Going from the top of the data below, give again each line through the one containing "Forbes Select (25, 2454)", both ends kept.

Stored items from a collection:
-=-=-
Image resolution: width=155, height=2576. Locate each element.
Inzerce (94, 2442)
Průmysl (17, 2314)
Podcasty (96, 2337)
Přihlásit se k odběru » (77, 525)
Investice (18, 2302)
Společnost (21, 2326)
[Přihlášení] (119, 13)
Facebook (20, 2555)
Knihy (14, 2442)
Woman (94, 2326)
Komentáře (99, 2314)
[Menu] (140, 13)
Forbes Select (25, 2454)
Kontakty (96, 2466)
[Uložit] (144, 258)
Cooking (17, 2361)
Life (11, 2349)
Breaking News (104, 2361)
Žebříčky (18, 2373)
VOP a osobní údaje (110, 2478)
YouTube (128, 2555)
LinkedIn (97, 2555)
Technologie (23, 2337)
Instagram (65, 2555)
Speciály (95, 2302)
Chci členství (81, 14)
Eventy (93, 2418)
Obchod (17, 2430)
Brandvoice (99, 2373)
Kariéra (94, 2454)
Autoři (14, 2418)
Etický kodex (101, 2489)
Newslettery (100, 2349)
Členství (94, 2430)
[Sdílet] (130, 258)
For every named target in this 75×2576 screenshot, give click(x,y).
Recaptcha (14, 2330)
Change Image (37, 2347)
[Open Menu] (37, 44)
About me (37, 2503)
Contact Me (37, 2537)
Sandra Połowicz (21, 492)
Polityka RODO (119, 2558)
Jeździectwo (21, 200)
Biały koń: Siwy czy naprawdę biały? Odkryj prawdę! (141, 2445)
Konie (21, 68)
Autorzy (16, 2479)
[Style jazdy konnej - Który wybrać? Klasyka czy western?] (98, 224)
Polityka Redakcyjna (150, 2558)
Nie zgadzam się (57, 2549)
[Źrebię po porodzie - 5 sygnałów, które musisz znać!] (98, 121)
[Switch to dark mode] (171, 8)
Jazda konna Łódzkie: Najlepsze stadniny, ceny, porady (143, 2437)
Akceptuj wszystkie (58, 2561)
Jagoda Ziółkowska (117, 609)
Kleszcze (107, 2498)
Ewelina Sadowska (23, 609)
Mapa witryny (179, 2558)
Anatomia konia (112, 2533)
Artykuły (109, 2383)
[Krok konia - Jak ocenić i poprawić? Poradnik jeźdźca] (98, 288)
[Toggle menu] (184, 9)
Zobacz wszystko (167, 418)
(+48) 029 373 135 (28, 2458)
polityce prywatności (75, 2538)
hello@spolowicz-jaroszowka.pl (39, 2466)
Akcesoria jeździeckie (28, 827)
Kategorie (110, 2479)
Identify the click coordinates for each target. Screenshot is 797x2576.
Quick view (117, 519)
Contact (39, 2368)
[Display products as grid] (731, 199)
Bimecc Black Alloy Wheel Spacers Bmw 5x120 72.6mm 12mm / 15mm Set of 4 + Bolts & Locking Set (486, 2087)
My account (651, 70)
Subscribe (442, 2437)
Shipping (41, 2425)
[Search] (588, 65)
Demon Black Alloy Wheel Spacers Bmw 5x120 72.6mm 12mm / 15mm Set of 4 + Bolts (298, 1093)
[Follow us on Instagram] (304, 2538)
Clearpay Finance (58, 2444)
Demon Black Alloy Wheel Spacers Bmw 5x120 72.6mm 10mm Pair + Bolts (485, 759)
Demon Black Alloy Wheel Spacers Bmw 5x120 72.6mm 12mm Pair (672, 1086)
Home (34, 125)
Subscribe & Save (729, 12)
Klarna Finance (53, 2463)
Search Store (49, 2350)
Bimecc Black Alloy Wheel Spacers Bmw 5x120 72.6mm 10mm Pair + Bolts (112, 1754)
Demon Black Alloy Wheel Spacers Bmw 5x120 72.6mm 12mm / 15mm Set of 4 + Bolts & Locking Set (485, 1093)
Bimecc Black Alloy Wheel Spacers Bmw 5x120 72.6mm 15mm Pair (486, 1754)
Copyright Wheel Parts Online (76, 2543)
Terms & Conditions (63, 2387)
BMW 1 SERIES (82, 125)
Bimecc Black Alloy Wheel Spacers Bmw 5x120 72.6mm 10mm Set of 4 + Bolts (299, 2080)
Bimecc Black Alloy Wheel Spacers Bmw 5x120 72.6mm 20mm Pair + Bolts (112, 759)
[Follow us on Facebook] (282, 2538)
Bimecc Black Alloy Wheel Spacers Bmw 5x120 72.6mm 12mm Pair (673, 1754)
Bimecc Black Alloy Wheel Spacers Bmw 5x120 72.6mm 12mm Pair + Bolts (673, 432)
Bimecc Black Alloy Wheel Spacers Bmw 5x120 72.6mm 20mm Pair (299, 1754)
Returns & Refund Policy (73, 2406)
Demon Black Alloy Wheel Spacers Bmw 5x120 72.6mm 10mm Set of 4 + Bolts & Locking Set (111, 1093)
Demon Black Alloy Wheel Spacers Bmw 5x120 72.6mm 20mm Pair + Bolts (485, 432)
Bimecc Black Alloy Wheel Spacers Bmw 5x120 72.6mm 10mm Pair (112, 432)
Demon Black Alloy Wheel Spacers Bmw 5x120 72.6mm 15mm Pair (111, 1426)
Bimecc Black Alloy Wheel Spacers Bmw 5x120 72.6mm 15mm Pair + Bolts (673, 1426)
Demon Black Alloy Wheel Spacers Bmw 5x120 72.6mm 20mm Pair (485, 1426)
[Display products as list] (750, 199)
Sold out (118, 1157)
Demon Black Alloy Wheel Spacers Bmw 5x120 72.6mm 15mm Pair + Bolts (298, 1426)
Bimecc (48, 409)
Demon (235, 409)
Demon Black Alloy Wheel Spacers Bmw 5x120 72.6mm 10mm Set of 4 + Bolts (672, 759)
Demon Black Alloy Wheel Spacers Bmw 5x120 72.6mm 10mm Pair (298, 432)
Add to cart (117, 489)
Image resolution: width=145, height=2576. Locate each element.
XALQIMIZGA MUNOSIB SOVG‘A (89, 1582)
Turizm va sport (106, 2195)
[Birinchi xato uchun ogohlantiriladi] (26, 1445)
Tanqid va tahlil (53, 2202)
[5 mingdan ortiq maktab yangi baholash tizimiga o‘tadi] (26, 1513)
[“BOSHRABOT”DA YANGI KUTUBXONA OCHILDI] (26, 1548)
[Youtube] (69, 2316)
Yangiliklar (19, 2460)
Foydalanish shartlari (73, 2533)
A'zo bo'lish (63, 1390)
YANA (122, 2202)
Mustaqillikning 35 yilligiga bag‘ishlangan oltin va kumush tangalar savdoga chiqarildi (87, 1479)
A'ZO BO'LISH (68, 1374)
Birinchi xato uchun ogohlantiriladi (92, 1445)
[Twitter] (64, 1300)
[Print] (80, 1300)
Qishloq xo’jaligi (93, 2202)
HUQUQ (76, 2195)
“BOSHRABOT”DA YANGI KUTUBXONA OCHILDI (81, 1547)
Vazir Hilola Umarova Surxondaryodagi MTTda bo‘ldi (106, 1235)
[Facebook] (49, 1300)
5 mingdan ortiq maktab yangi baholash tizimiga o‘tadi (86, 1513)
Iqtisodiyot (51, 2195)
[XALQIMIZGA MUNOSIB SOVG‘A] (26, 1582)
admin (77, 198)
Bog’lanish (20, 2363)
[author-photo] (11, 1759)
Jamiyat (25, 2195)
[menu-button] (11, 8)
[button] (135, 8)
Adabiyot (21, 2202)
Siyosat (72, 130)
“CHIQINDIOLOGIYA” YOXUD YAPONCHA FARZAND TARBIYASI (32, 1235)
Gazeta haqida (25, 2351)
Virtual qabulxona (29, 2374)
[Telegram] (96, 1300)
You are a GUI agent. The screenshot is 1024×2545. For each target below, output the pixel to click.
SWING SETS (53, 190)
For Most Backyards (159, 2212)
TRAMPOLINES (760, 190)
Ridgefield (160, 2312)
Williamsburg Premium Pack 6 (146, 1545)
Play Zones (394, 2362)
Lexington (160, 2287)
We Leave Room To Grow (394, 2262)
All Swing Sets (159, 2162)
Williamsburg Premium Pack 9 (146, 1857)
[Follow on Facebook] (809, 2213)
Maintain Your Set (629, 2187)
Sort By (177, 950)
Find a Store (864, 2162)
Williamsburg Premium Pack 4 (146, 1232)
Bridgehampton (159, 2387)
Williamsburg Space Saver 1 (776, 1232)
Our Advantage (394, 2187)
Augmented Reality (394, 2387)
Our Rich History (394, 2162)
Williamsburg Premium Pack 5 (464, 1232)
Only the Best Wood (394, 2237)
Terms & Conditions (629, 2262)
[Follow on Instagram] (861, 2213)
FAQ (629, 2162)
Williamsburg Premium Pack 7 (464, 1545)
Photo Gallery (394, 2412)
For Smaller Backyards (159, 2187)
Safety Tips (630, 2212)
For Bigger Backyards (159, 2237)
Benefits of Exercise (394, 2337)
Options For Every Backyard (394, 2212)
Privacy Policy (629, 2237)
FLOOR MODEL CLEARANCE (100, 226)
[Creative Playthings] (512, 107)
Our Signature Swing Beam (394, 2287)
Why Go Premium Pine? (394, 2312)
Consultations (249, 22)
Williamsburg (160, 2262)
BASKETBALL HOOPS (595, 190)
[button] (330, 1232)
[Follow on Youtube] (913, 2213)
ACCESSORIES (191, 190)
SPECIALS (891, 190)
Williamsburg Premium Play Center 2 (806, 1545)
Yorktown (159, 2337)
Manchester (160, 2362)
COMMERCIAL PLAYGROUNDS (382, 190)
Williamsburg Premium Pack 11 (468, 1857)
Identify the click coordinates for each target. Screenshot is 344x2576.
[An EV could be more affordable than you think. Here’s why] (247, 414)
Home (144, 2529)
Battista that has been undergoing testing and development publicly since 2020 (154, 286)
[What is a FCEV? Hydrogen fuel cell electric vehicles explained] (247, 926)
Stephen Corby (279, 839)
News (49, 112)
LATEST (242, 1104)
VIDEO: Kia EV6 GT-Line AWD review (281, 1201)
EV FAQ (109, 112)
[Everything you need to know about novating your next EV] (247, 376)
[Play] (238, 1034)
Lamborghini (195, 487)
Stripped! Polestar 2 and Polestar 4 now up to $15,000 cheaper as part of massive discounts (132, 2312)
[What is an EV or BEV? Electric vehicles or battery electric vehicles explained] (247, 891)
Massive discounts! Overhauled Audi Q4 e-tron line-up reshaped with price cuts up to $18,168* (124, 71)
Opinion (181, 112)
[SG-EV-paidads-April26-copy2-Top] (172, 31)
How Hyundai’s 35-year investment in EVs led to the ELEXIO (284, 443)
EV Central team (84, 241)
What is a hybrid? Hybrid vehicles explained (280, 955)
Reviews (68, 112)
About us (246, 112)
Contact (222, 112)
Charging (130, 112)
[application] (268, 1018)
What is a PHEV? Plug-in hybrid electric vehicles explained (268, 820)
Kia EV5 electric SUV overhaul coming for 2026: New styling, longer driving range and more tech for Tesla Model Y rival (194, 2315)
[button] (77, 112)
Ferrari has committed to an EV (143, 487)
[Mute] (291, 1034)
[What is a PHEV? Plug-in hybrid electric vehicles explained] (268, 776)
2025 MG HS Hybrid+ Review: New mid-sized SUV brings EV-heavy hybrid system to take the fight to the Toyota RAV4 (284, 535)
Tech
-=-=-
## ANSWER BOX:
Image resolution: width=155, height=2576. Locate each element.
Inzerce (94, 2442)
Průmysl (17, 2314)
Podcasty (96, 2337)
Přihlásit se k odběru » (77, 525)
Investice (18, 2302)
Společnost (21, 2326)
[Přihlášení] (119, 13)
Facebook (20, 2555)
Knihy (14, 2442)
Woman (94, 2326)
Komentáře (99, 2314)
[Menu] (140, 13)
Forbes Select (25, 2454)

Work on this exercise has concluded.